§ **Requirement**: In the data below, find every line that has the string "computer", and copy it.
☆ ☆ ☆ ☆
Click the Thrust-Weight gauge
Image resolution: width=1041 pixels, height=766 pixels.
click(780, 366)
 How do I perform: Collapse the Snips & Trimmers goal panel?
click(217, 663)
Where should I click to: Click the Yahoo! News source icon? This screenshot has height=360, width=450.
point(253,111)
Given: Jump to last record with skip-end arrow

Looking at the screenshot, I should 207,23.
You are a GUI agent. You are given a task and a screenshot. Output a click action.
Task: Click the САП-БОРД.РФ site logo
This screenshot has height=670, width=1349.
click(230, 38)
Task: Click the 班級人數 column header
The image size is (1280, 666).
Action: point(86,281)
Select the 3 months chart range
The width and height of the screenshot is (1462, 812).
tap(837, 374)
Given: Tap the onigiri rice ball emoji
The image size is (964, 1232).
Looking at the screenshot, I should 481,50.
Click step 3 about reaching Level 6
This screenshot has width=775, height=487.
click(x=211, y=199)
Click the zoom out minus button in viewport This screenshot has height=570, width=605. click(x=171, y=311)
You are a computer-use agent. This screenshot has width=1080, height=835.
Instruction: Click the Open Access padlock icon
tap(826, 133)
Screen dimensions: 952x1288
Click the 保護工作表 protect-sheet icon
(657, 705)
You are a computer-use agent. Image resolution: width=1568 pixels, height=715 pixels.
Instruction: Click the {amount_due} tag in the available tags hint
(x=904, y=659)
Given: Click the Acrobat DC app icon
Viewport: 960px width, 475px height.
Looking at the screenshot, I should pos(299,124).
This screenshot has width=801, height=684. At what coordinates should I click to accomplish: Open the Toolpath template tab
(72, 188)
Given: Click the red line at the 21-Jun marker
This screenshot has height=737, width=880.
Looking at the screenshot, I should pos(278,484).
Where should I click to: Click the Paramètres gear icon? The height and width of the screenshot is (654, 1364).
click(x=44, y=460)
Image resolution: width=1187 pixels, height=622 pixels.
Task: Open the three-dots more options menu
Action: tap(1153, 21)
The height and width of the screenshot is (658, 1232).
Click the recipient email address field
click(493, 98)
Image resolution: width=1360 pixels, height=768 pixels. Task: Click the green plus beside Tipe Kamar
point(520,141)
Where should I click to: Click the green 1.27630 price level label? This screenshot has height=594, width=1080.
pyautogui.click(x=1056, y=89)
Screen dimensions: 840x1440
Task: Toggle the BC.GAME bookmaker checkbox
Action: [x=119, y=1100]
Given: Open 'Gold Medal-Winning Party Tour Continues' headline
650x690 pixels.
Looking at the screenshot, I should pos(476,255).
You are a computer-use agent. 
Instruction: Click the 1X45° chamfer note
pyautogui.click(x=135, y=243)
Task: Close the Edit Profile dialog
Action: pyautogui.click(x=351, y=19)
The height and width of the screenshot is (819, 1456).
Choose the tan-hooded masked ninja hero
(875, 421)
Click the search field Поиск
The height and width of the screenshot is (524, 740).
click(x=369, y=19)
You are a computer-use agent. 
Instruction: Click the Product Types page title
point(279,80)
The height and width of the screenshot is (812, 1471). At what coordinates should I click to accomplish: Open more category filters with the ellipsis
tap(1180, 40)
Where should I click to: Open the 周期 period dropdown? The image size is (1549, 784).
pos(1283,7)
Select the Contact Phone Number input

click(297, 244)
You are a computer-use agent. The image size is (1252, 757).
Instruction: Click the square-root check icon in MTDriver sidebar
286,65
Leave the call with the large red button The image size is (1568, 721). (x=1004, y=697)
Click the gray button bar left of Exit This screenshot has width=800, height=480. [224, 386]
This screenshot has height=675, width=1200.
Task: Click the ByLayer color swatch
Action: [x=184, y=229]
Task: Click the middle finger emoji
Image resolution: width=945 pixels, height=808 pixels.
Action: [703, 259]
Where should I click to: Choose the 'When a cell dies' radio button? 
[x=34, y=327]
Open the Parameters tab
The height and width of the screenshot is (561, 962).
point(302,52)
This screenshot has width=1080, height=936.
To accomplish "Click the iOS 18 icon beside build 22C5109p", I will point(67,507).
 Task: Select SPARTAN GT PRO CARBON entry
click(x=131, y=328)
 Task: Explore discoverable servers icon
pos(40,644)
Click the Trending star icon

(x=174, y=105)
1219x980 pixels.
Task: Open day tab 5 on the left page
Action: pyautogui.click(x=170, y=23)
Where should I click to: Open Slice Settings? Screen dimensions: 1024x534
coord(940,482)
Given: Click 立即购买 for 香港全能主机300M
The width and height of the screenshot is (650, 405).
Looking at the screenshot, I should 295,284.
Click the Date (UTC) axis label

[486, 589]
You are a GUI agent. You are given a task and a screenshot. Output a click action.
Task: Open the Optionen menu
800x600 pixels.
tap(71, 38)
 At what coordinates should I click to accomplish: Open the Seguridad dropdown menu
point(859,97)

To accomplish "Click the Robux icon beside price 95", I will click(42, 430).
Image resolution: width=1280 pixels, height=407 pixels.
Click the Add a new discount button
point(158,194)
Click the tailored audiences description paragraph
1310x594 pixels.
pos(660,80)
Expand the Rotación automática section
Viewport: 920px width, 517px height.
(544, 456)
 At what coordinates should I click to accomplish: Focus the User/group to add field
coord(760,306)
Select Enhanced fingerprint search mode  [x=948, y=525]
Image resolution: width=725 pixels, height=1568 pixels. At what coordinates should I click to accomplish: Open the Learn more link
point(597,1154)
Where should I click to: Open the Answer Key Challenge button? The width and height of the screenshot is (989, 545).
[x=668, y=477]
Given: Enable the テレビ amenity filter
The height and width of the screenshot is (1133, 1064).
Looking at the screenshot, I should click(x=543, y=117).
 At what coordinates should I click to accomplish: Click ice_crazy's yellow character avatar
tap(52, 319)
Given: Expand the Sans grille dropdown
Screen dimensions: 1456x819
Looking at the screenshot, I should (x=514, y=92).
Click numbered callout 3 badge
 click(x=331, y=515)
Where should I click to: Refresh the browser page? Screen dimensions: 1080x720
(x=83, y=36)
☆ ☆ ☆ ☆
§ **Written answer**:
You are a computer-use agent. This screenshot has width=1080, height=835.
You are a computer-use agent. Image resolution: width=1568 pixels, height=715 pixels.
You are a computer-use agent. 
You are a computer-use agent. 
You are a computer-use agent. The image size is (1252, 757).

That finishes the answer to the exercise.